Поэт подумал, что эта информация несколько излишней – он редко видел, чтобы кто-нибудь был настолько не в себе. Также он знал, что ситуация станет немного проще, если он не будет притворяться, что не понимает причины возмущения и неловкости священника.

– Думаю, я слышал смех Перитона, не так ли? – небрежно заметил поэт. Его собеседник сделал шаг вперед и сказал с крайним раздражением и нервной злобой:

– Да, Маколей, вы слышали смех Перитона, – остановившись, он попытался взять себя в руки и смог продолжить уже более сдержанным тоном: – Проблема не в том, Маколей, что, будь вы священником, то не всегда могли бы сказать, что думаете, а скорее проблема в том, что вы очень часто думали бы о том, что сказать. Сейчас я думаю, что будь у меня возможность спасти Перитона от вечных адских мучений, я не воспользовался бы ею. Я бы оставил его страдать. Но это не такая вещь, о которой следует думать священнику. Бог мой, у священника не должно даже возникать подобных мыслей. Это не должно присутствовать в его складе ума и моральном облике.

Маколей ничего не ответил, просто не найдя, что сказать. Священник продолжил, почти доверительно, и стал еще больше напоминать школьника.

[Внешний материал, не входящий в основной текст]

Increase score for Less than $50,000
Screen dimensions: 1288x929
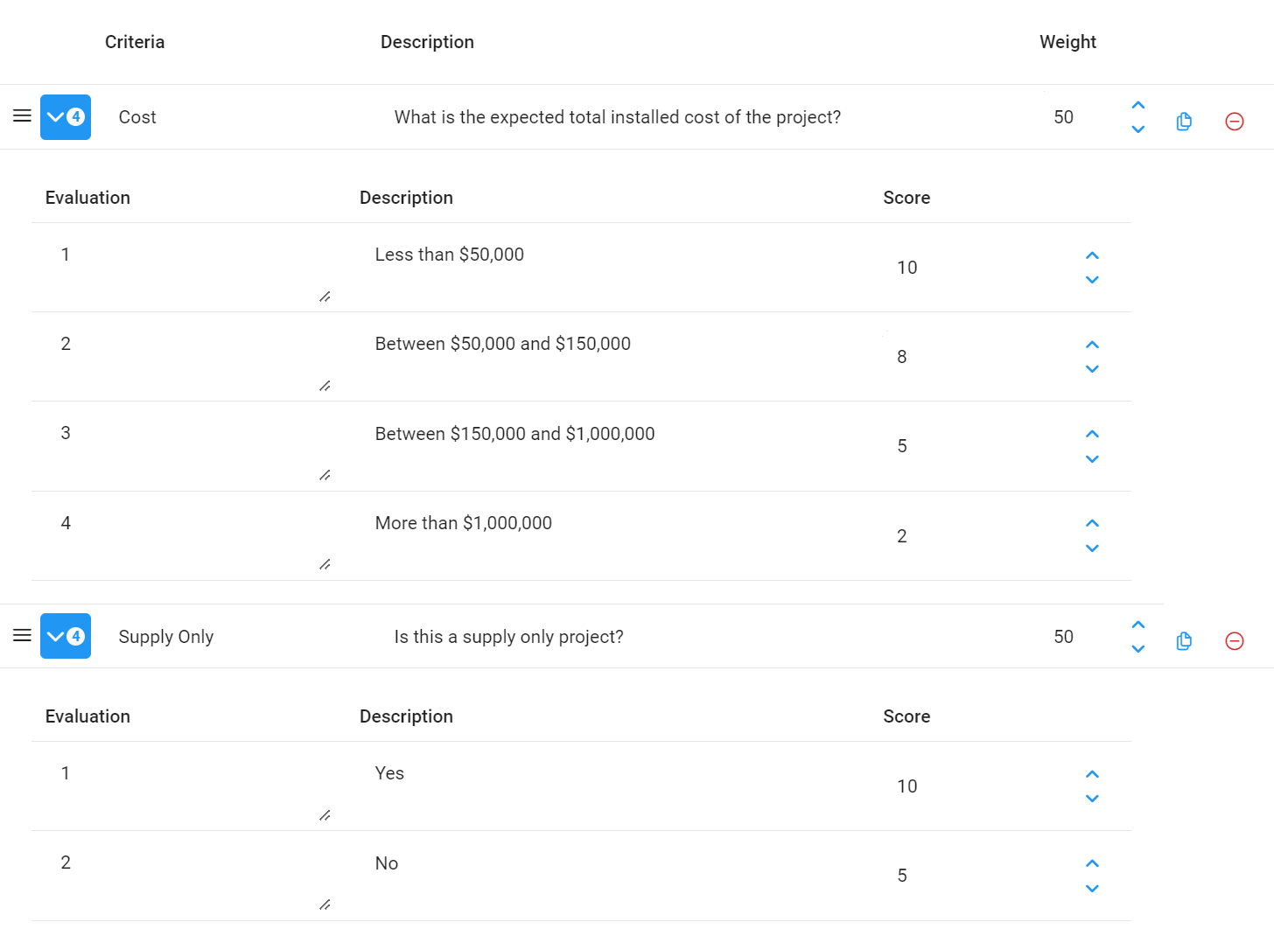tap(1092, 255)
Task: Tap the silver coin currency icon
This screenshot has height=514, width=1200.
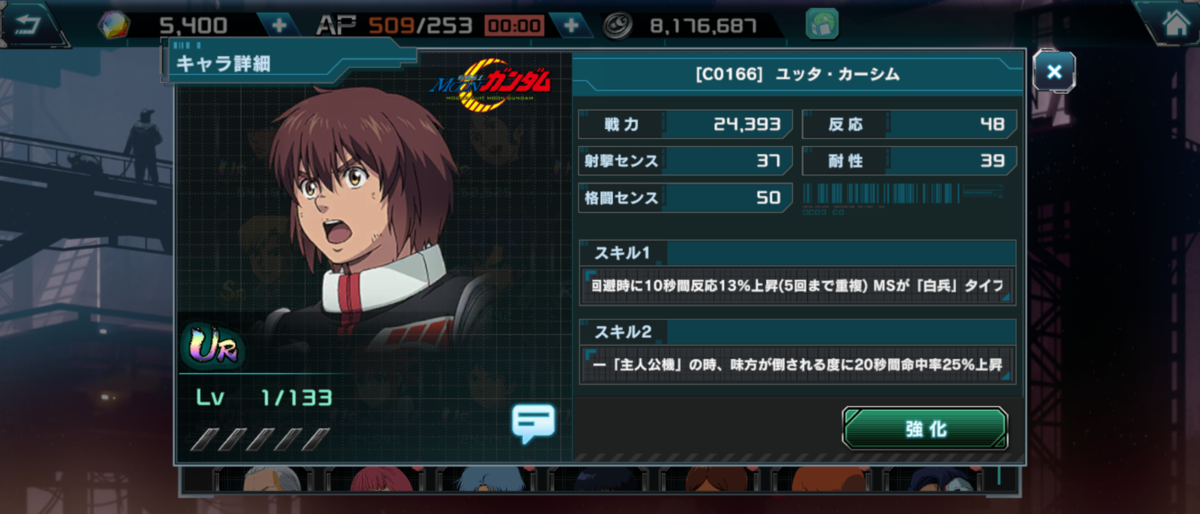Action: tap(616, 25)
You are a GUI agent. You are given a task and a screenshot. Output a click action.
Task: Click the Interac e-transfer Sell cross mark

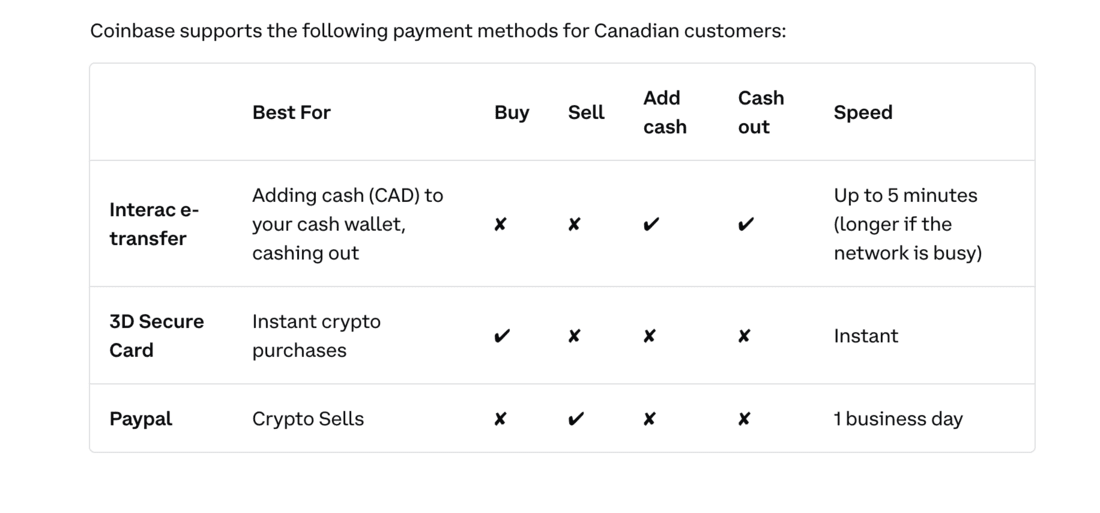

– Послушайте, Маколей, вы старше меня да к тому же поэт, так что можете понять. Могу ли я оставаться священником, думая так о Перитоне? Имею ли я право оставаться священником, имея подобные мысли насчет Перитона? Могу ли я всходить на свою кафедру и говорить им, что «любовь превыше всего»? – священник указал длинной рукой в черном одеянии на деревню, в сторону маленьких коттеджей, от труб которых в безветренный воздух медленно поднимался голубоватый дымок. – Ведь сам я желаю поставить Перитона на место! Что вы мне на это скажете, поэт?

– Что он натворил на этот раз? – спросил Маколей, пристально вглядываясь в лицо молодого священника: худощавое лицо с властным, ястребиным профилем, как у римских императоров. Поэт подумал, что лица такого типа встречаются у фанатиков вроде Лютера, Торквемады или Якова Второго.

– Не уклоняйтесь от моего вопроса, – нетерпеливо ответил священник. – Вопрос не в том, что сделал или не сделал он, а в том, что делать мне.

– Так ведь очень сложно сказать наверняка... – осторожно начал Маколей, но его слова – и едва ли не он сам – были сметены взмахом длинной руки в черной рясе.

– Эх вы, поэты! – презрительно выкрикнул священник, проходя мимо быстрым шагом, оглянулся через плечо и добавил с тем же горьким презрением в голосе: – Оставайтесь со своими жаворонками да соловьями! Мне предстоит иметь дело с душами. Человеческими душами!

Людовик Маколей задумчиво проследил за тем, как высокая фигура с размашистыми движениями исчезла за опушкой Садка, а затем медленно продолжил свой путь к березовой роще. Там на земле, прислонившись спиной к дереву и вытянув перед собой длинные ноги, сидел смеющийся про себя человек лет сорока. У него было плотное телосложение, хотя и не похожее на сложение боксера-тяжеловеса, огромные сильные руки и запястья и копна каштановых волос с аккуратным пробором и начесом. Также у него были небольшие темно–русые усы и козлиная бородка, делавшая его похожим на фавна в его традиционном представлении. Пара светлых глаз цвета орешника смотрели на поэта из-под густых коричневых бровей, а тонкие, изящные губы не переставали бесшумно смеяться. Этот колоритный человек был одет в светло-серый фланелевый костюм, у него были темно-синие воротничок и рубашка, оранжевый галстук и оранжевые носки. Маколей задумчиво посмотрел на него сверху вниз, фавн ответил ему лукавым взглядом.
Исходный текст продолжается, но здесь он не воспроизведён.